PROBLEM TO WORK ON: Copy the following data line for line, without changing anything.

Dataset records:
[Start]
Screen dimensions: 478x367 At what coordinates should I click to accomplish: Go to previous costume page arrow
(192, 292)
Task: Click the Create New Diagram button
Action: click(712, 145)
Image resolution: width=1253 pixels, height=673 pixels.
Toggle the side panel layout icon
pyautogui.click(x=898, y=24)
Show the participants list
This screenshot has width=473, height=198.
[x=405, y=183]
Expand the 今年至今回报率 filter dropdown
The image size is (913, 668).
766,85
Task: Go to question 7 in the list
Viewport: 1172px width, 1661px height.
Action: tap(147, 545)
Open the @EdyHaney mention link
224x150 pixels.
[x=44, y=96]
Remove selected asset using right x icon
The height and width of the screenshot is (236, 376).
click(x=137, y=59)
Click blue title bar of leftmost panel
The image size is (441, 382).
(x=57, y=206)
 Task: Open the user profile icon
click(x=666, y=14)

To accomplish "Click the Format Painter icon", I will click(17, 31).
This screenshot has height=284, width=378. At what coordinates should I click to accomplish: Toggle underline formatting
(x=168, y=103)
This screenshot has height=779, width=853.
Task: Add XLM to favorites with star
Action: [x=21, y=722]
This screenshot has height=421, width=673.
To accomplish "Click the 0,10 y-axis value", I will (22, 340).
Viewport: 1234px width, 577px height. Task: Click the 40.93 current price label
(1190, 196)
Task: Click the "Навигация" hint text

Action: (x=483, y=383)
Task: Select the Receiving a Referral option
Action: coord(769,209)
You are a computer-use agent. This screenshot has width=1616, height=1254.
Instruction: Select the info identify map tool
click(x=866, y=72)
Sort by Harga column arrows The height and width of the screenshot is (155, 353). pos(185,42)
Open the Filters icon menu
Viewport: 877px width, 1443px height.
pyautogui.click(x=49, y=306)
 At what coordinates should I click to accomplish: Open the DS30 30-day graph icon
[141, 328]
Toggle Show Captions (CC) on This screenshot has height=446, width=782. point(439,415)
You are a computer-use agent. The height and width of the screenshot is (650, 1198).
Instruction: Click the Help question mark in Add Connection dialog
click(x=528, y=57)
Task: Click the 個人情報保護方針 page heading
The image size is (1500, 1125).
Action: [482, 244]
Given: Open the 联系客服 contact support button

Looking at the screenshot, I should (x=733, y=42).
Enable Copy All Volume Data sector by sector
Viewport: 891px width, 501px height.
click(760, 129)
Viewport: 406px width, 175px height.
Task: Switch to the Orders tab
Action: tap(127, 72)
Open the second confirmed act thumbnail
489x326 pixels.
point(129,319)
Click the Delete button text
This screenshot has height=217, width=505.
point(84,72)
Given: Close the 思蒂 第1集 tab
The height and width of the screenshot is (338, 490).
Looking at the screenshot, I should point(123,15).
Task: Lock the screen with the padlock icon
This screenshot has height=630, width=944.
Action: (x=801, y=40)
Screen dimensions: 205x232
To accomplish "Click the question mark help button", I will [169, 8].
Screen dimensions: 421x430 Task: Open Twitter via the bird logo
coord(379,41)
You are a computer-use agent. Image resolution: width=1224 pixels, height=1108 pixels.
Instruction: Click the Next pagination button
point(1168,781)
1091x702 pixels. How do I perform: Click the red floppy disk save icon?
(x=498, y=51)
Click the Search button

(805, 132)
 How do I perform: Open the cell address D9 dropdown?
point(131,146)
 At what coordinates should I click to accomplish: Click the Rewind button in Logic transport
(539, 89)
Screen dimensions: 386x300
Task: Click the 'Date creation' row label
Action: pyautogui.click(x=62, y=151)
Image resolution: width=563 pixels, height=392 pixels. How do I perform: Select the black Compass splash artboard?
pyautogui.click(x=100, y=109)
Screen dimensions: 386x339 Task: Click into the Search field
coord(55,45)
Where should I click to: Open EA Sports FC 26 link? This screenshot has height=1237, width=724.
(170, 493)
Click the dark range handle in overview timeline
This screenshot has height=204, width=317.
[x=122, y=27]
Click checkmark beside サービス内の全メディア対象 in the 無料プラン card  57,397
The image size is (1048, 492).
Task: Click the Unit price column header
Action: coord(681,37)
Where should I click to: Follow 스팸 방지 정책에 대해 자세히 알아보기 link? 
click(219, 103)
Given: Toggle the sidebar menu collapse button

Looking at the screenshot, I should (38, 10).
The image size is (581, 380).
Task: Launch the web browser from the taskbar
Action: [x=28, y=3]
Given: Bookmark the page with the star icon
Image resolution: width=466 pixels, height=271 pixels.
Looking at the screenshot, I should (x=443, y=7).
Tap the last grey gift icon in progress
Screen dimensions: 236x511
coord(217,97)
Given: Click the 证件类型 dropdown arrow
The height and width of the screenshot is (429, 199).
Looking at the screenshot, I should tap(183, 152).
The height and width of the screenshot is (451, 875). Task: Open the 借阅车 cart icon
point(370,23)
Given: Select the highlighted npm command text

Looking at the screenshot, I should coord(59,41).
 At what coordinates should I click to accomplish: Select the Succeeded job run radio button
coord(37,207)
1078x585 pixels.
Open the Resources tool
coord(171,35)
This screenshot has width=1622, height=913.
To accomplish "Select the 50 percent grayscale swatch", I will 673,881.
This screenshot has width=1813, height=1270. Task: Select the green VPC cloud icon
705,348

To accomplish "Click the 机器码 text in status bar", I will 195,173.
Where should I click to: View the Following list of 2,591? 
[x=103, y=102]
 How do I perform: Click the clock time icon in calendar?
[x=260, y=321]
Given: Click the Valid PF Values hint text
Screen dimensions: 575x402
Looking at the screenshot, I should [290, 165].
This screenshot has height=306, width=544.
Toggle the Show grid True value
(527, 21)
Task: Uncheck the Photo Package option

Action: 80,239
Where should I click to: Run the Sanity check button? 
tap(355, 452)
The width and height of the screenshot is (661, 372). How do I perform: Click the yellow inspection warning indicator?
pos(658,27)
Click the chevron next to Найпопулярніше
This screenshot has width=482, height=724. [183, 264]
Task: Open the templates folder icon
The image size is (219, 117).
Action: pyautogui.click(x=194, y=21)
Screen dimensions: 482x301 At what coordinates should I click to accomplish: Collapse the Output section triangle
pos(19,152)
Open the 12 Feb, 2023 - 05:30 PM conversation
[End]
TASK OUTPUT:
Screen dimensions: 478x367 At what coordinates should I click to accomplish: Go to previous costume page arrow
(192, 292)
Task: Click the Create New Diagram button
Action: click(712, 145)
Image resolution: width=1253 pixels, height=673 pixels.
Toggle the side panel layout icon
pyautogui.click(x=898, y=24)
Show the participants list
This screenshot has width=473, height=198.
[x=405, y=183]
Expand the 今年至今回报率 filter dropdown
The image size is (913, 668).
766,85
Task: Go to question 7 in the list
Viewport: 1172px width, 1661px height.
Action: tap(147, 545)
Open the @EdyHaney mention link
224x150 pixels.
[x=44, y=96]
Remove selected asset using right x icon
The height and width of the screenshot is (236, 376).
click(x=137, y=59)
Click blue title bar of leftmost panel
The image size is (441, 382).
(x=57, y=206)
 Task: Open the user profile icon
click(x=666, y=14)

To accomplish "Click the Format Painter icon", I will click(17, 31).
This screenshot has height=284, width=378. At what coordinates should I click to accomplish: Toggle underline formatting
(x=168, y=103)
This screenshot has height=779, width=853.
Task: Add XLM to favorites with star
Action: [x=21, y=722]
This screenshot has height=421, width=673.
To accomplish "Click the 0,10 y-axis value", I will (22, 340).
Viewport: 1234px width, 577px height. Task: Click the 40.93 current price label
(1190, 196)
Task: Click the "Навигация" hint text

Action: (x=483, y=383)
Task: Select the Receiving a Referral option
Action: coord(769,209)
You are a computer-use agent. This screenshot has width=1616, height=1254.
Instruction: Select the info identify map tool
click(x=866, y=72)
Sort by Harga column arrows The height and width of the screenshot is (155, 353). pos(185,42)
Open the Filters icon menu
Viewport: 877px width, 1443px height.
pyautogui.click(x=49, y=306)
 At what coordinates should I click to accomplish: Open the DS30 30-day graph icon
[141, 328]
Toggle Show Captions (CC) on This screenshot has height=446, width=782. point(439,415)
You are a computer-use agent. The height and width of the screenshot is (650, 1198).
Instruction: Click the Help question mark in Add Connection dialog
click(x=528, y=57)
Task: Click the 個人情報保護方針 page heading
The image size is (1500, 1125).
Action: [482, 244]
Given: Open the 联系客服 contact support button

Looking at the screenshot, I should (x=733, y=42).
Enable Copy All Volume Data sector by sector
Viewport: 891px width, 501px height.
click(760, 129)
Viewport: 406px width, 175px height.
Task: Switch to the Orders tab
Action: tap(127, 72)
Open the second confirmed act thumbnail
489x326 pixels.
point(129,319)
Click the Delete button text
This screenshot has height=217, width=505.
point(84,72)
Given: Close the 思蒂 第1集 tab
The height and width of the screenshot is (338, 490).
Looking at the screenshot, I should point(123,15).
Task: Lock the screen with the padlock icon
This screenshot has height=630, width=944.
Action: (x=801, y=40)
Screen dimensions: 205x232
To accomplish "Click the question mark help button", I will [169, 8].
Screen dimensions: 421x430 Task: Open Twitter via the bird logo
coord(379,41)
You are a computer-use agent. Image resolution: width=1224 pixels, height=1108 pixels.
Instruction: Click the Next pagination button
point(1168,781)
1091x702 pixels. How do I perform: Click the red floppy disk save icon?
(x=498, y=51)
Click the Search button

(805, 132)
 How do I perform: Open the cell address D9 dropdown?
point(131,146)
 At what coordinates should I click to accomplish: Click the Rewind button in Logic transport
(539, 89)
Screen dimensions: 386x300
Task: Click the 'Date creation' row label
Action: pyautogui.click(x=62, y=151)
Image resolution: width=563 pixels, height=392 pixels. How do I perform: Select the black Compass splash artboard?
pyautogui.click(x=100, y=109)
Screen dimensions: 386x339 Task: Click into the Search field
coord(55,45)
Where should I click to: Open EA Sports FC 26 link? This screenshot has height=1237, width=724.
(170, 493)
Click the dark range handle in overview timeline
This screenshot has height=204, width=317.
[x=122, y=27]
Click checkmark beside サービス内の全メディア対象 in the 無料プラン card  57,397
The image size is (1048, 492).
Task: Click the Unit price column header
Action: coord(681,37)
Where should I click to: Follow 스팸 방지 정책에 대해 자세히 알아보기 link? 
click(219, 103)
Given: Toggle the sidebar menu collapse button

Looking at the screenshot, I should (38, 10).
The image size is (581, 380).
Task: Launch the web browser from the taskbar
Action: [x=28, y=3]
Given: Bookmark the page with the star icon
Image resolution: width=466 pixels, height=271 pixels.
Looking at the screenshot, I should (x=443, y=7).
Tap the last grey gift icon in progress
Screen dimensions: 236x511
coord(217,97)
Given: Click the 证件类型 dropdown arrow
The height and width of the screenshot is (429, 199).
Looking at the screenshot, I should tap(183, 152).
The height and width of the screenshot is (451, 875). Task: Open the 借阅车 cart icon
point(370,23)
Given: Select the highlighted npm command text

Looking at the screenshot, I should coord(59,41).
 At what coordinates should I click to accomplish: Select the Succeeded job run radio button
coord(37,207)
1078x585 pixels.
Open the Resources tool
coord(171,35)
This screenshot has width=1622, height=913.
To accomplish "Select the 50 percent grayscale swatch", I will 673,881.
This screenshot has width=1813, height=1270. Task: Select the green VPC cloud icon
705,348

To accomplish "Click the 机器码 text in status bar", I will 195,173.
Where should I click to: View the Following list of 2,591? 
[x=103, y=102]
 How do I perform: Click the clock time icon in calendar?
[x=260, y=321]
Given: Click the Valid PF Values hint text
Screen dimensions: 575x402
Looking at the screenshot, I should [290, 165].
This screenshot has height=306, width=544.
Toggle the Show grid True value
(527, 21)
Task: Uncheck the Photo Package option

Action: 80,239
Where should I click to: Run the Sanity check button? 
tap(355, 452)
The width and height of the screenshot is (661, 372). How do I perform: Click the yellow inspection warning indicator?
pos(658,27)
Click the chevron next to Найпопулярніше
This screenshot has width=482, height=724. [183, 264]
Task: Open the templates folder icon
The image size is (219, 117).
Action: pyautogui.click(x=194, y=21)
Screen dimensions: 482x301 At what coordinates should I click to accomplish: Collapse the Output section triangle
pos(19,152)
Open the 12 Feb, 2023 - 05:30 PM conversation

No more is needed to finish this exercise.